Gov. Abbott's School and Firearm Safety Plan includes:

• Criminal Justice Division in the Office of the Governor will provide $70 million in grants and the Consolidated Appropriations Act of 2018 will provide an additional $40 million in grants to help implement the plan. Abbott will also work with the Texas legislature to find an additional $30 million for this initiative.
• Immediately increasing law enforcement presence at schools by hiring retired law enforcement officers and military veterans for school security.
• Training more school marshals, increasing funding for school marshals and increasing the number of school marshals that can be appointed at each school.
• Removing the firearm storage requirement for school marshals who are in direct contact with students, revamping marshal training requirements to focus more time on firearms training and requiring marshals to undergo an annual refresher course.
• Providing active shooter and emergency response training by better preparing campus security to respond to active shooter. The Texas School Safety Center will partner with the I Love You Guys Foundation to provide training in the Standard Response Protocol and the Standard Reunification Method for school personnel.

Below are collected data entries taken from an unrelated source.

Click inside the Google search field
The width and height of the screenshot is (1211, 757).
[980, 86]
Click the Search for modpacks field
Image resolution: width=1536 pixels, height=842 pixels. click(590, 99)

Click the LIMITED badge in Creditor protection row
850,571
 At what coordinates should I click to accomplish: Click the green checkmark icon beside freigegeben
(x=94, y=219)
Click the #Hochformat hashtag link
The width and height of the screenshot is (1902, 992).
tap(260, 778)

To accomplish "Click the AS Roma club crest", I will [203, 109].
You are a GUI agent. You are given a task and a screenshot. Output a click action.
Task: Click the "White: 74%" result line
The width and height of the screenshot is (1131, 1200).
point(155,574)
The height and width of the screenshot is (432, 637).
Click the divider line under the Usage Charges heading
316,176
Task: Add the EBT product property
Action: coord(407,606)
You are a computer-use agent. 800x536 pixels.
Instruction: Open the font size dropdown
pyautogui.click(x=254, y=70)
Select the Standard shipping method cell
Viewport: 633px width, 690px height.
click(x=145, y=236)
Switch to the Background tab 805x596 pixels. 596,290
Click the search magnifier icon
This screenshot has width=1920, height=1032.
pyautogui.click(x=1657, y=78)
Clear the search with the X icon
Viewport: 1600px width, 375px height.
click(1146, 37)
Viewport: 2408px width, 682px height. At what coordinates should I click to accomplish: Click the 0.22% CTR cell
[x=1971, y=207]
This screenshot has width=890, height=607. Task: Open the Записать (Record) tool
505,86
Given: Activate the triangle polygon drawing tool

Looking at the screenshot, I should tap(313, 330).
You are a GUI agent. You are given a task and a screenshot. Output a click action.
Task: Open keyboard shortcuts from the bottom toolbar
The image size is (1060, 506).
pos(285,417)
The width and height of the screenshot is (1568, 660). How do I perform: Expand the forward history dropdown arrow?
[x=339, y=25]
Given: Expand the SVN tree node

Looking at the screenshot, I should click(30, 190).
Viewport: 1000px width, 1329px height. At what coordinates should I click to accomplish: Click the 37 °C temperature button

• The Texas Education Agency (TEA) will work with school districts to prioritize $62.1 million in new federal funding toward immediate school safety improvements, including school hardening, increased law enforcement patrols, implementation of mental health programs, and other recommendations discussed in this plan.
• The School Safety and Security Committee should be required to discuss the expansion of patrol zones to include the school district with local law enforcement; hold meetings at least three times a year; periodically provide updates to the school board; and schools should be required to notify parents if a significant threat to students’ safety occurs.
• Providing mental health evaluations to identify students at risk of harming others and expand access to Texas Tech Health Sciences Center’s Telemedicine Wellness Intervention Triage & Referral (TWITR) Project.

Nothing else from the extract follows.